Suspecting some kind of deadlock, @nwt suggested the approach of sending the super process a kill -QUIT, and so that resulted in the attached stacktrace.txt.
In the event its analysis saves us time, I threw the stack trace at Claude AI and here's what it had to say:
Classic WaitGroup Deadlock
Goroutine 1 (main goroutine) is stuck in
sync.WaitGroup.Wait():goroutine 1 [sync.WaitGroup.Wait]: ... github.com/brimdata/super/runtime.(*Context).Cancel(0xc00047e000) /home/runner/super/runtime/context.go:38 +0x2aGoroutine 53 is the worker that should be calling
Done(), but it's stuck trying to receive from a nil channel:goroutine 53 [chan receive (nil chan)]: ... github.com/brimdata/super/runtime/sam/op/aggregate.(*Op).run(0xc00003fb80) /home/runner/super/runtime/sam/op/aggregate/aggregate.go:195 +0xa2The Problem
- Goroutine 53 is blocked receiving from a nil channel (likely from the scanner)
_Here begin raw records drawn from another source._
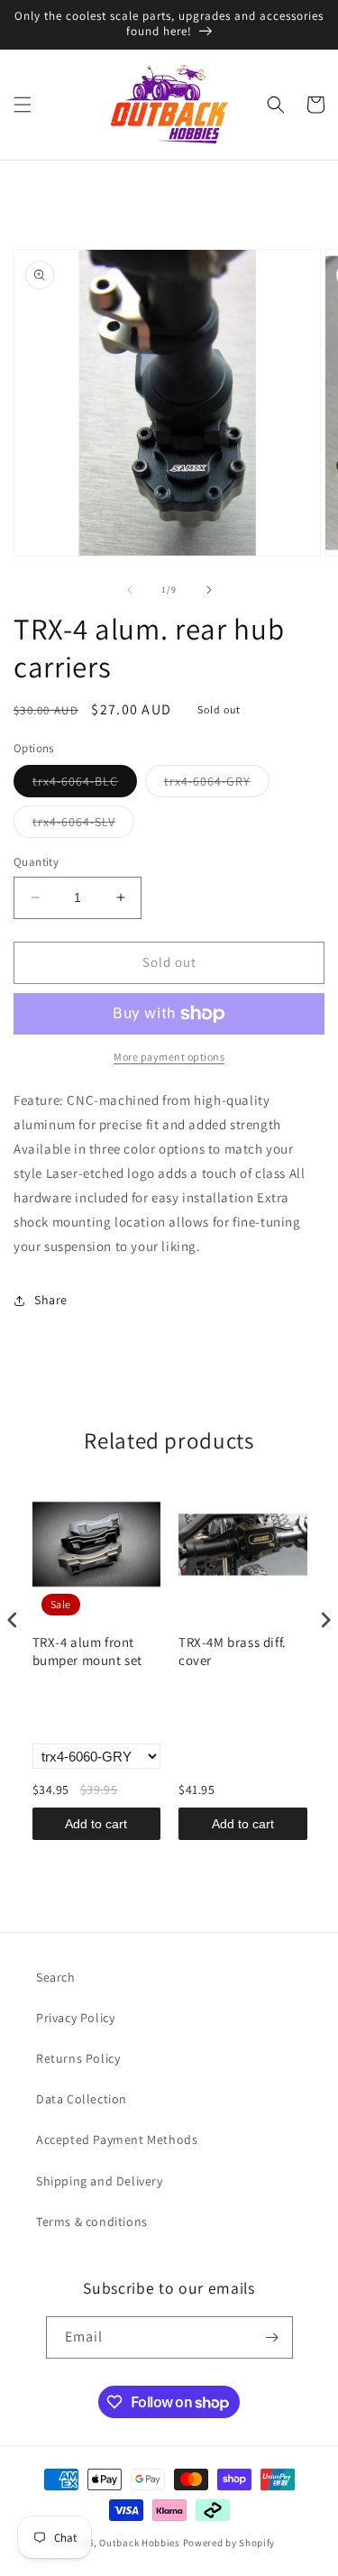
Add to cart (96, 1824)
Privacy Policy (75, 2018)
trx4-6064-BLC (84, 784)
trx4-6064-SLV (83, 825)
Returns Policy (78, 2058)
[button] (22, 104)
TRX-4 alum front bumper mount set (87, 1651)
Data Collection (81, 2099)
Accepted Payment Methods (116, 2139)
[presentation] (12, 1620)
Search (56, 1977)
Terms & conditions (92, 2221)
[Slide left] (130, 590)
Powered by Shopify (229, 2542)
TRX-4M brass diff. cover (232, 1651)
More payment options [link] (169, 1056)
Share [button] (51, 1300)
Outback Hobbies (139, 2542)
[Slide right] (209, 590)
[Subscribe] (272, 2337)
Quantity (36, 861)
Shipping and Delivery (99, 2181)
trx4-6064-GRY (216, 784)
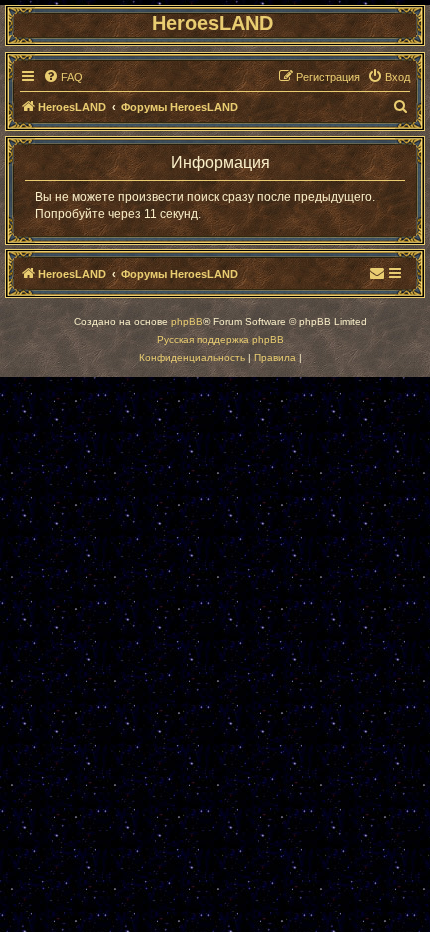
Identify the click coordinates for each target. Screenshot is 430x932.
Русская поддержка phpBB (220, 339)
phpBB (187, 321)
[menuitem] (63, 77)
- Because it's blocked, it never completes and never calls
wg.Done()- Goroutine 1 is waiting for the WaitGroup counter to reach zero in
Context.Cancel()- Deadlock: goroutine 1 waits forever for goroutine 53, which is permanently blocked
Root Cause
Looking at the stack trace, the issue is in the file scanner pipeline:github.com/brimdata/super/sio/bsupio.(*scanner).Pull → chan receive (nil chan)The scanner's output channel appears to be nil, which means receiving from it will block forever.
What to Check
- aggregate.go:163-195 - Check the goroutine spawn and channel initialization
- scanner.go:82 - The Pull method is receiving from a nil channel
- Look for a race condition where the channel gets set to nil during cancellation
- Check if there's a missing context cancellation signal to the worker goroutine
Likely Fix
You probably need to add aselectstatement with a context cancellation case:select { case val := <-ch: // process case <-ctx.Done(): return ctx.Err() }This would allow the blocked goroutine to exit when
Context.Cancel()is called, letting the WaitGroup complete properly.